I was in the Congo several years ago and I wrote an article about that experience. We had gone around with all of these fantastic activists all day. Myself, my good friend Abbie Disney, Gini Reticker, all of us were on that trip. And midway through the trip, that night I went to my hotel room, sat down to get on my laptop to check emails and then I heard all this commotion. “He’s a bad man! He’s a bad man!” So, typical African woman will come out and put a wrap here. So that’s what I have, right up here. Ran out of my hotel room. Look, there’s this girl screaming. “He’s a bad man! He wants to do something bad to me.” So of course, the feminist in me is mobilized right there and then.
Everyone came running, police and every different group of people coming running towards. So we go to that room and whatever the talk in there, these people dragged this girl out and they’re punching her, beating her. She’s naked and they’re about to throw her in a pickup. So I run there and beg them to release her to me, that whatever the problem was we could sort it out and no one was listening to me. This is a big shot international aid worker who had taken this girl in his room to have his way with her, and she was saying that what he tried to do to her was not what they negotiated. And the police came. Instead of protecting her, he got protected and she got beaten and taken away.

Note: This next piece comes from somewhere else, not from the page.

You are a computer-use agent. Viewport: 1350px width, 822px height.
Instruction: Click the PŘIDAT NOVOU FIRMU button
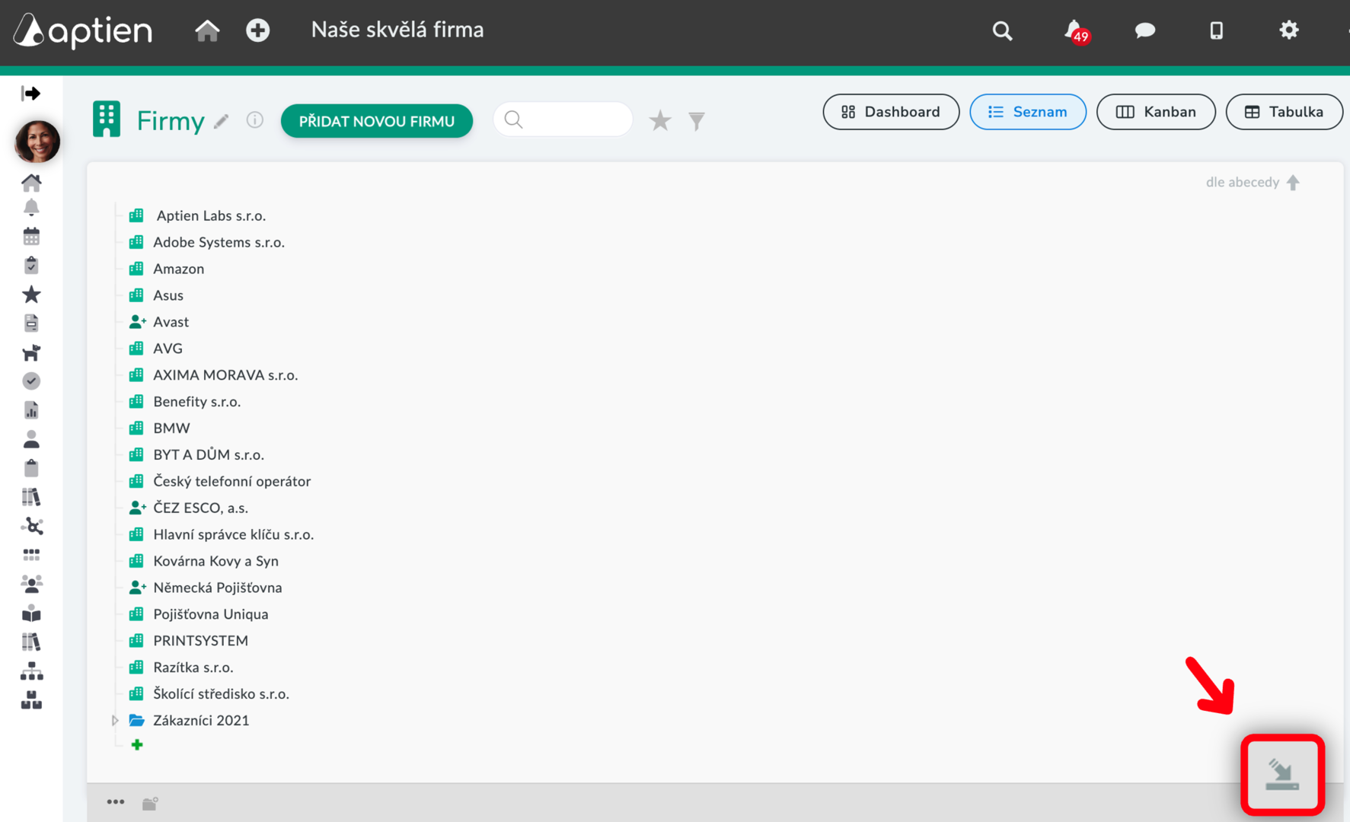(377, 121)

So I went in my room angry, crying, mad. Fussed and fussed. Why did I have to be in the Congo to see this at this moment, God? Why is this my life? Those are the moments where I’m just challenging him and asking him questions. And then at the end of it, the still small voice says, “So what do you do about it? You can’t fight, but you have your intellect.” So I sit down and I write this article and send it off. I never see anything that I do. Someone would say, “So, what did writing that article do?” It did something.